Human Nature

Psychology and Torture

When you need to torture a detainee, make sure you send in the right kind of expert: a psychologist.

In Saturday’s Washington Post , Joby Warrick and Peter Finn report that the latest batch of Bush administration torture memos “show a steady stream of psychologists, physicians and other health officials who both kept detainees alive and actively participated in designing the interrogation program and monitoring its implementation.” In particular:

An Aug. 1, 2002, memo said the CIA relied on its “on-site psychologists” for help in designing an interrogation program for Abu Zubaida and ultimately came up with a list of 10 methods drawn from a U.S. military training program known as Survival, Evasion, Resistance and Escape, or SERE. That program, used to help prepare pilots to endure torture in the event they are captured, is loosely based on techniques that were used by the Communist Chinese to torture American prisoners of war. … The CIA psychologists had personal experience with SERE and helped convince CIA officials that harsh tactics would coerce confessions from Abu Zubaida without inflicting permanent harm.

Note the reversal of purpose. SERE was developed to study torture methods so that our pilots could withstand them. But we came to understand these methods so well, and were so impressed by their efficacy, that we began applying them to our own detainees. Torture as a science led to torture as a technology. This often happens with expertise: We acquire it for one purpose but soon adapt it to another. In this case, the opposite purpose.

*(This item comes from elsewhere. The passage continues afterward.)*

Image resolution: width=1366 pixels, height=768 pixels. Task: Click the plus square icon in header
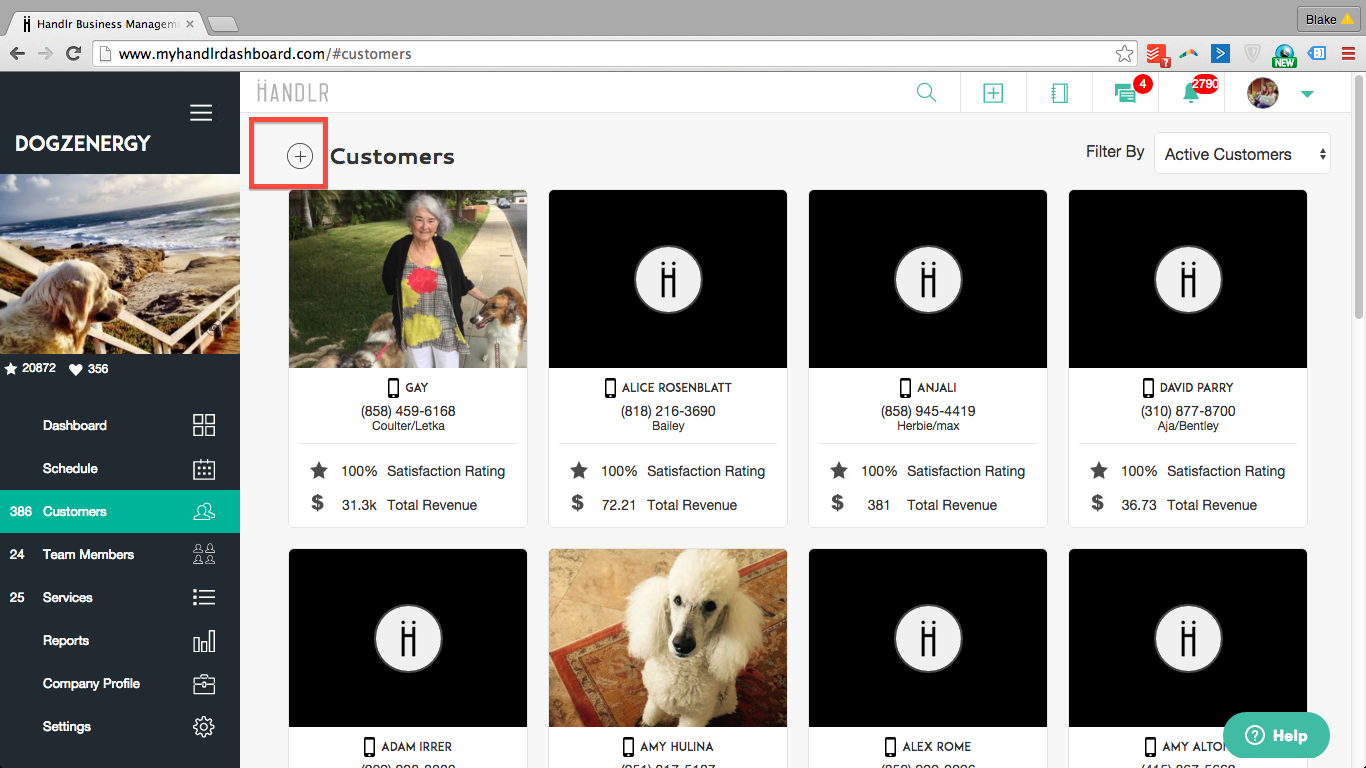(x=992, y=93)
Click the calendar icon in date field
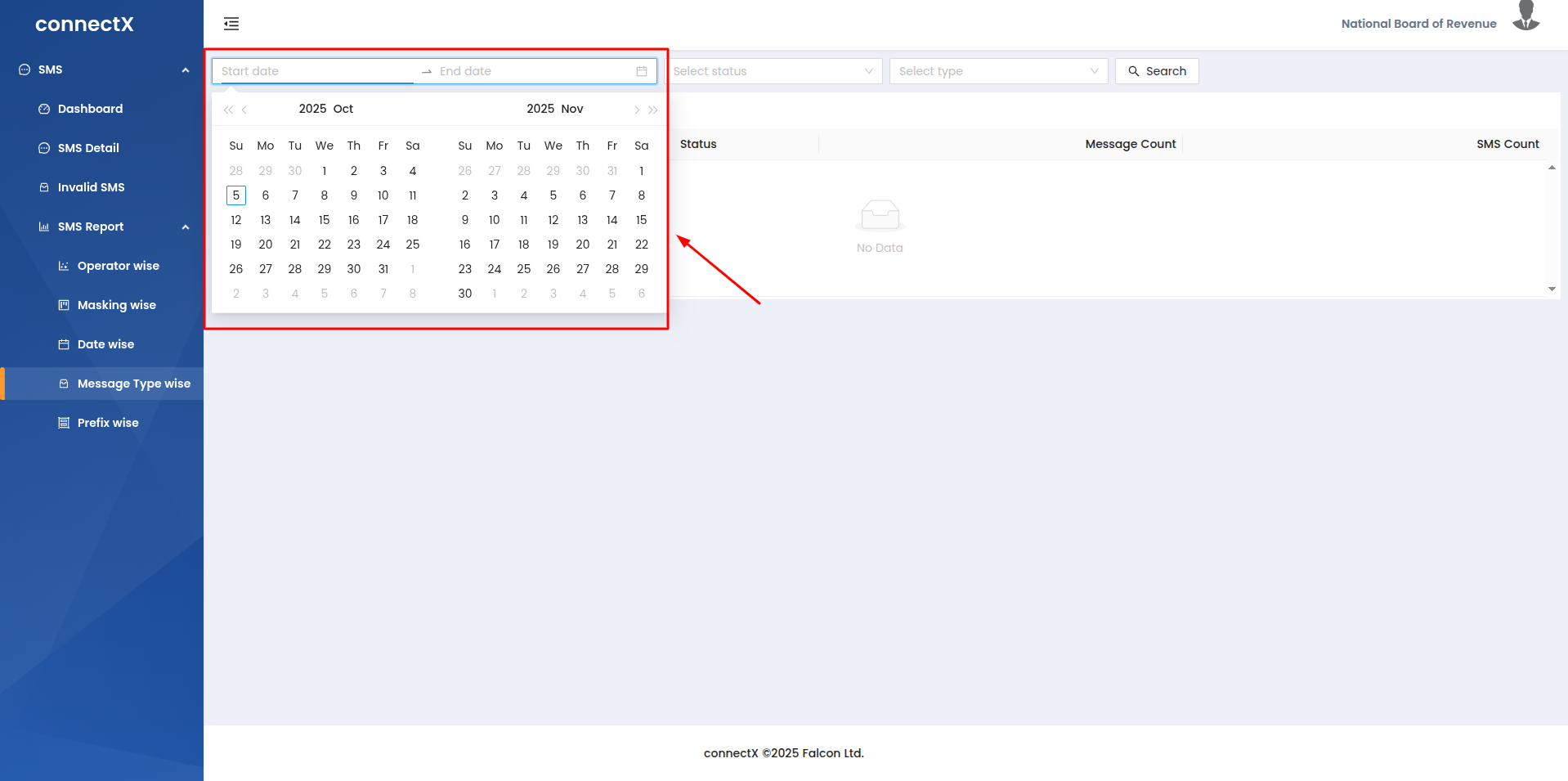 (642, 71)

Warrick and Finn continue:

Waterboarding was touted as particularly useful because it was “reported to be almost 100 percent effective in producing cooperation,” the memo said. The agency then used a psychological assessment of Abu Zubaida to find his vulnerable points. One of them, it turns out, was a severe aversion to bugs. “He appears to have a fear of insects,” states the memo, which describes a plan to place a caterpillar or similar creature inside a tiny wooden crate in which Abu Zubaida was confined. CIA officials say the plan was never carried out.

Again, notice how easily expertise is turned upside down. Clinical psychology is customized to the patient. A therapist doesn’t settle for general principles; she explores your particular fears. The point is to help you. But identifying fears is a skill, and it can just as easily be turned against you.

Interrogators were also told they could ” exploit the detainee’s fear of being seen naked ” by women, according to the Post’ s Jeffrey Smith. Whatever you fear, we’ll supply.

Most of the uproar over the torture memos focuses on the violence they condoned. But the purpose of interrogative torture isn’t violence. It’s cooperation. Cooperation is a mental act. I could slam your head against a wall, but that might get messy, and it might end up being difficult to explain to the Red Cross. I’d rather bypass your body and go straight to the organ that’s refusing to cooperate: your brain. That’s where the psychologist comes in. He tells me how to inflict unbearable anguish on you without requiring violence, or at least without leaving visible scars.

Even where violence is concerned, the targeted channel is psychological. Here’s former CIA Director Michael Hayden explaining yesterday on Fox News Sunday why he opposed the release of the torture memos:

What we have described for our enemies in the midst of a war are the outer limits that any American would ever go to in terms of interrogating an al-Qaida terrorist. That’s very valuable information. Now, it doesn’t mean we would always go to those outer limits, but it describes the box within which Americans will not go beyond. To me, that’s very useful for our enemies, even if, as a policy matter, this president at this time had decided not to use one, any, or all of those techniques.

In other words, the CIA wants detainees to live in terror of what we might do to them. Physically, we may have policies that bar us from hurting or maiming them in this or that way. But psychologically, we mustn’t let them know this. We want to build a landscape of possible horrors in their imagination that’s worse than the real thing.

Torture is mental. That’s why the CIA used psychologists—and why investigations of the Bush torture program must go beyond the violence we actually applied.